Splenic cytokine expression in L. donovani-infected and uninfected mice. Mice were infected with 5 × 10⁶ L. donovani amastigotes by either s.c. or i.v. inoculation. Age-matched uninfected mice served as controls. Spleens were harvested at 2, 7, 14, 28, and 56 days after infection, and total RNA was isolated. Then 0.5 μg of total RNA was pooled from the spleens of five mice in each group, reverse transcribed, amplified by PCR, and quantified by fluid-phase hybridization with a labeled internal oligonucleotide probe and colorimetric detection (RT-PCR ELISA). For each sample, the quantity of input cDNA was interpolated from the standard curve. Minor differences in the quantity of total RNA between samples were corrected by normalization to the quantity of HPRT in the same sample. The quantity is expressed as the femtograms of cytokine mRNA normalized to the quantity of HPRT mRNA.

FIG. 7

Popliteal LN cytokine expression in L. donovani-infected mice. Mice were infected s.c. in the footpad and the draining popliteal LN harvested. Age-matched uninfected mice served as controls. Total RNA was isolated and the cytokine and HPRT mRNAs quantified by RT-PCR ELISA, and results are presented as described for Fig. 6.

FIG. 8

Splenic and LN expression of iNOS mRNA in L. donovani-infected and uninfected mice. Mice were infected s.c. or i.v. or received HBSS alone by the same route. The draining popliteal LN and spleens were harvested as described in the legend to Fig. 6. Total RNA was isolated, and the iNOS and HPRT mRNAs were analyzed by Southern blotting (lower panels) and quantified by RT-PCR ELISA (top panels).

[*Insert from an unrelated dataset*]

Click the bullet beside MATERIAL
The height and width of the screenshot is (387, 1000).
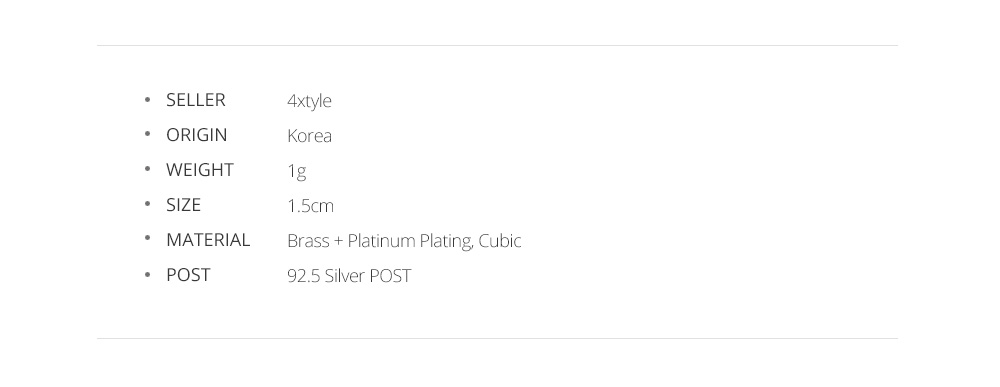click(x=147, y=238)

Lanes 1 to 4 on the Southern blot correspond to 0.8, 0.16, 0.032, and 0 fg of input purified HPRT or iNOS cDNA template, respectively. Other lanes: I, i.v.; S, s.c.; C, uninfected control. The iNOS mRNA quantified by RT-PCR ELISA is expressed as the femtograms of iNOS mRNA normalized to the quantity of HPRT mRNA. The results are presented as described in the legend to Fig. 6.